The process begins again, with a revised sequence of instructions. But the computer spreads the peanut butter on the table because the algorithm did not specify to spread it on the bread. Whoops and hollers everywhere: Computer science can be fun! All students are engaged.
So begins an early lesson in Exploring Computer Science (ECS), an introductory high school computer science course supported by the National Science Foundation. ECS's mission is to demystify computer science by introducing students to the fundamental concepts of the field. Students learn about human-computer interaction, problem solving, web design, programming, data analysis and computing, and robotics. Throughout all units, students learn to use computing skills in ways that are meaningful for themselves and their communities.

An Equity Imperative

Computer science is generally identified with a narrow stratum of our student population, but all students today need to learn about it because computers are changing how we communicate, innovate, work, play, and think—regardless of career choice. Computer science relies on problem solving and computational practices that are important for everyone. These include using abstractions; automating; creating algorithms; collecting and analyzing data; implementing, testing, and debugging designs; and engaging in creative, critical, and innovative thinking.
Despite its growing importance, computer science is on the sidelines in our schools. The primary college-preparatory course is Advanced Placement (AP) Computer Science, which focuses on programming and fails to attract many students. Computer science is rarely part of the academic core. Further, only a handful of states offer a computer science teacher preparation program that leads to certification.
Computer science is a subject that many students (and adults!) find intimidating. It is stereotypically associated with super-smart, geeky, white or Asian males, many of whom benefited from having resources at home to foster their interest. The statistics of who is (and is not) studying computer science reveal the depth of the problem.

=== DATA SHOWN ===
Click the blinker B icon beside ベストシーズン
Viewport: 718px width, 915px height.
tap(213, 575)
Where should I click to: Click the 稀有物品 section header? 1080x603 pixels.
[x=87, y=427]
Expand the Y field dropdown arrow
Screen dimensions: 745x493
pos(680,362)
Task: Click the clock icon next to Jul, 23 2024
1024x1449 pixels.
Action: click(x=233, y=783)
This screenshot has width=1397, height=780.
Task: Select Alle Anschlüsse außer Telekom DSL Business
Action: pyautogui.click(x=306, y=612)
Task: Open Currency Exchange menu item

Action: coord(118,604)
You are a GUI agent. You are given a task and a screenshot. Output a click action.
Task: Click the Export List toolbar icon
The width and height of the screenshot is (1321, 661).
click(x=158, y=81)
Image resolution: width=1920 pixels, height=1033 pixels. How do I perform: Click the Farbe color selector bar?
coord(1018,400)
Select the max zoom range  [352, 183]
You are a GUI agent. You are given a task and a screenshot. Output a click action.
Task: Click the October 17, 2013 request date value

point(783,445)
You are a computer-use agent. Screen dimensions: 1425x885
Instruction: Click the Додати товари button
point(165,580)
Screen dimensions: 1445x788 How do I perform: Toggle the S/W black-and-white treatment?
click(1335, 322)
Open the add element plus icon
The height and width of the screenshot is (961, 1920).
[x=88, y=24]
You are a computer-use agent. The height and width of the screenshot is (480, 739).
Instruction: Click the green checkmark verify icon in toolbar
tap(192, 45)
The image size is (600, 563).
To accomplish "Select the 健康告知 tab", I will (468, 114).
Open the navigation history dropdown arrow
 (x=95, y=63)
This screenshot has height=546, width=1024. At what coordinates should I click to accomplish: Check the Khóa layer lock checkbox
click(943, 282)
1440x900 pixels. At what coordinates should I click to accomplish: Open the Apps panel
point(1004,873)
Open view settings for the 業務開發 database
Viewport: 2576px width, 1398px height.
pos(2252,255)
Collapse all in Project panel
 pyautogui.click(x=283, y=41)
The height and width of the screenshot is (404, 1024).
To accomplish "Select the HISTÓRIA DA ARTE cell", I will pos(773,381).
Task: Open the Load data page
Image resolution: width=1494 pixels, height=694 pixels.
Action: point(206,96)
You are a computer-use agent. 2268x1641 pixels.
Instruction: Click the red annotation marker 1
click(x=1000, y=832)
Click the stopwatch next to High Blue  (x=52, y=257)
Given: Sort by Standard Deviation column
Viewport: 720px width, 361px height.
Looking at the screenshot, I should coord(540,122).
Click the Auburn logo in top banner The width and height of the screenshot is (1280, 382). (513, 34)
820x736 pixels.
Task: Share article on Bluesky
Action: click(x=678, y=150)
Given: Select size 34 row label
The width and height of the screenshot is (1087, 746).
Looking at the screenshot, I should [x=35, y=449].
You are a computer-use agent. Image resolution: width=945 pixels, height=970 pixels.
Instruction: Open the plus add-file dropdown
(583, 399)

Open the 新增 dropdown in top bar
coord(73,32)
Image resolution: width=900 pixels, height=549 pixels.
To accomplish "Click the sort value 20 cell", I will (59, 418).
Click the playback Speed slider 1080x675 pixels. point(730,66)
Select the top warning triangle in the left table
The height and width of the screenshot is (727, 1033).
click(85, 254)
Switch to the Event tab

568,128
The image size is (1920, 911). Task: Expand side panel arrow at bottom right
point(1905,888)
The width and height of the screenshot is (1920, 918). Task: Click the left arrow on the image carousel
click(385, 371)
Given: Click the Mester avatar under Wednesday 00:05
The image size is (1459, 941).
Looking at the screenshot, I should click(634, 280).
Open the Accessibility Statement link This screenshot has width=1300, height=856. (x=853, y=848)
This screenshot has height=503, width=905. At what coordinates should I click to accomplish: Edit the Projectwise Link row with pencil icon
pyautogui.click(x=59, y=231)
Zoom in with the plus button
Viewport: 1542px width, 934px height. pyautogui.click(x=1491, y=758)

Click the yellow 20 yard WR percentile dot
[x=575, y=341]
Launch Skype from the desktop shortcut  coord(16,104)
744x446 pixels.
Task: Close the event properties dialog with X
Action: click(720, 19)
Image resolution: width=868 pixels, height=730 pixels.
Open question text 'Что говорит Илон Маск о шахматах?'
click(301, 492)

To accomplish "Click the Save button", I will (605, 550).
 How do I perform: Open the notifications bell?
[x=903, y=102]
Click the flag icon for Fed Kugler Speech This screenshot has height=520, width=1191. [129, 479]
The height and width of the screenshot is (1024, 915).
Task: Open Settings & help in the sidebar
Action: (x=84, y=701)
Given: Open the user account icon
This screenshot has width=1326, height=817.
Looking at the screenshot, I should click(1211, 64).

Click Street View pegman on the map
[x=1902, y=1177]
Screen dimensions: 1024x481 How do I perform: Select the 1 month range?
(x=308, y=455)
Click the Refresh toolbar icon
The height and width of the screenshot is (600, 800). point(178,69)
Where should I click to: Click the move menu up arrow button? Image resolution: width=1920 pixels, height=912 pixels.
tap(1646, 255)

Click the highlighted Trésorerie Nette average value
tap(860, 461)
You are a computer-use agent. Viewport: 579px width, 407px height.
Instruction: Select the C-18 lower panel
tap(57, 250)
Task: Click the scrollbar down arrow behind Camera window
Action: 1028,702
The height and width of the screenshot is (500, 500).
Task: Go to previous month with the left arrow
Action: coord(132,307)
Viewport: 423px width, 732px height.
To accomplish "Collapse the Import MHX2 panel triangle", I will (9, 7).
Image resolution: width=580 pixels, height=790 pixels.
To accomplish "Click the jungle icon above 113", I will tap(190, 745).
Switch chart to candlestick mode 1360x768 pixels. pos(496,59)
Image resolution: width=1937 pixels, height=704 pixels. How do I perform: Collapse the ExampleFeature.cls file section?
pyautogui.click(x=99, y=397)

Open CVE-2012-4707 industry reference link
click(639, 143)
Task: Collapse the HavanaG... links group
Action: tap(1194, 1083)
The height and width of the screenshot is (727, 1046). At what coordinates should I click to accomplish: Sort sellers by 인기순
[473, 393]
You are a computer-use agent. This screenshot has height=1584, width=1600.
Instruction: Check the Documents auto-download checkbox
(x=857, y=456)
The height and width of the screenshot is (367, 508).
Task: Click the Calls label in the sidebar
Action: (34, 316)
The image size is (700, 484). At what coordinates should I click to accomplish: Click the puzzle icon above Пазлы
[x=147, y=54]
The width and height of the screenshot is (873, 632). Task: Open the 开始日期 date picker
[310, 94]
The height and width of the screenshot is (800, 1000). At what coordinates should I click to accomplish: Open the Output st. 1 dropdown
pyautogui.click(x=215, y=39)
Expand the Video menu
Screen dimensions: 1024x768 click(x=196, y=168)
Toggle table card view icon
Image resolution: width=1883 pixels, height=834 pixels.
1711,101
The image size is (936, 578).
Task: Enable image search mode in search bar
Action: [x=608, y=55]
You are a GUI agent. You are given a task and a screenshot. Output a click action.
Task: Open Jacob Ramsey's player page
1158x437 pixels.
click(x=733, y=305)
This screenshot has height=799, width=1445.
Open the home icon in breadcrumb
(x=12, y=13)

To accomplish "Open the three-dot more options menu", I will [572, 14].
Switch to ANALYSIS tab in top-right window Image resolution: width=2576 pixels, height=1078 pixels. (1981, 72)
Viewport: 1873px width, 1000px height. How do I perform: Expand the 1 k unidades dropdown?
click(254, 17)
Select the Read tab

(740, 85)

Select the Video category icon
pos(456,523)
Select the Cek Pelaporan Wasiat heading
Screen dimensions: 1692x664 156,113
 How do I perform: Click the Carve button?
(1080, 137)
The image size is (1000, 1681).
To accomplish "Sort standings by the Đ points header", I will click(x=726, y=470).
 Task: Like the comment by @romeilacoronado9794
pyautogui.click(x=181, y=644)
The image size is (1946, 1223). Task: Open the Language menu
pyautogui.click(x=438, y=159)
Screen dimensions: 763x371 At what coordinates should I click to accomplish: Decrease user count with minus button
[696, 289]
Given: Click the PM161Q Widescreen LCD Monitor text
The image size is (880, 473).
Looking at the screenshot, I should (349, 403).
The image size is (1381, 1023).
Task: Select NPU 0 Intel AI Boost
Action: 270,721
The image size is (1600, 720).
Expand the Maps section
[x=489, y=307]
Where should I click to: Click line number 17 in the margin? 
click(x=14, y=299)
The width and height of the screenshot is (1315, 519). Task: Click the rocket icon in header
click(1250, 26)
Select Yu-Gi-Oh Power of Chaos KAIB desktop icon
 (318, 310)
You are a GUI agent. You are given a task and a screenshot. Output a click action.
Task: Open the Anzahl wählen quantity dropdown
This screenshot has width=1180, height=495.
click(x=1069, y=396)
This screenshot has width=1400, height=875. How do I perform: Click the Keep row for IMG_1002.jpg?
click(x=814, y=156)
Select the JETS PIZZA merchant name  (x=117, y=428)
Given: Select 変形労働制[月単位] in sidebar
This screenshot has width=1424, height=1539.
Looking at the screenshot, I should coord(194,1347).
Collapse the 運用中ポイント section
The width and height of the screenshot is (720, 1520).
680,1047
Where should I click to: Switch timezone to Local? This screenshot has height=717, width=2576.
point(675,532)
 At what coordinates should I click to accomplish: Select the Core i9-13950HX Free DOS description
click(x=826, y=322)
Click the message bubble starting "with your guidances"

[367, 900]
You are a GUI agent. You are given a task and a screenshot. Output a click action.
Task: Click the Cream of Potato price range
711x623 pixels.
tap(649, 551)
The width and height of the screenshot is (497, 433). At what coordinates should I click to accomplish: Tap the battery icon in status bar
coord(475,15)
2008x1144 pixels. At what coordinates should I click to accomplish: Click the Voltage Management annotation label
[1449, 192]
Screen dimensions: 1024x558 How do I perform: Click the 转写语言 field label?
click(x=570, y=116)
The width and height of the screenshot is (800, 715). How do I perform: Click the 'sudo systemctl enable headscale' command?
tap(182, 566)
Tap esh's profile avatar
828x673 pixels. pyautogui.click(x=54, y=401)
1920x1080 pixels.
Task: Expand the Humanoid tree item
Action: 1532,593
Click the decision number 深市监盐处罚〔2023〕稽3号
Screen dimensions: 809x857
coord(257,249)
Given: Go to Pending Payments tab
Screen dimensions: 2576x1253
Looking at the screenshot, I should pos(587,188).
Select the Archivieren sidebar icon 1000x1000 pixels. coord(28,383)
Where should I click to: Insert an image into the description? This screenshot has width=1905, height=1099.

=== SET TASKS ===
(A) From the text on computer science education, transcribe the part that opens with the words "Despite its growing" and closes with "of the problem.".
(B) According to the text on computer science education, what is the primary college-preparatory computer science course?
(C) Do these statements agree with the text on computer science education? Answer yes or no for each, quoting the words that decide it.
(i) Exploring Computer Science is supported by the National Science Foundation.
(ii) Most states offer a computer science teacher preparation program that leads to certification.
(iii) In the early lesson, the computer spreads the peanut butter on the bread.
The material is separate from the text on computer science education.

=== ANSWERS ===
(A)
Despite its growing importance, computer science is on the sidelines in our schools. The primary college-preparatory course is Advanced Placement (AP) Computer Science, which focuses on programming and fails to attract many students. Computer science is rarely part of the academic core. Further, only a handful of states offer a computer science teacher preparation program that leads to certification.
Computer science is a subject that many students (and adults!) find intimidating. It is stereotypically associated with super-smart, geeky, white or Asian males, many of whom benefited from having resources at home to foster their interest. The statistics of who is (and is not) studying computer science reveal the depth of the problem.

(B) Advanced Placement (AP) Computer Science.

(C)
(i) Yes: "supported by the National Science Foundation."
(ii) No: "only a handful of states offer a computer science teacher preparation program that leads to certification."
(iii) No: "the computer spreads the peanut butter on the table because the algorithm did not specify to spread it on the bread."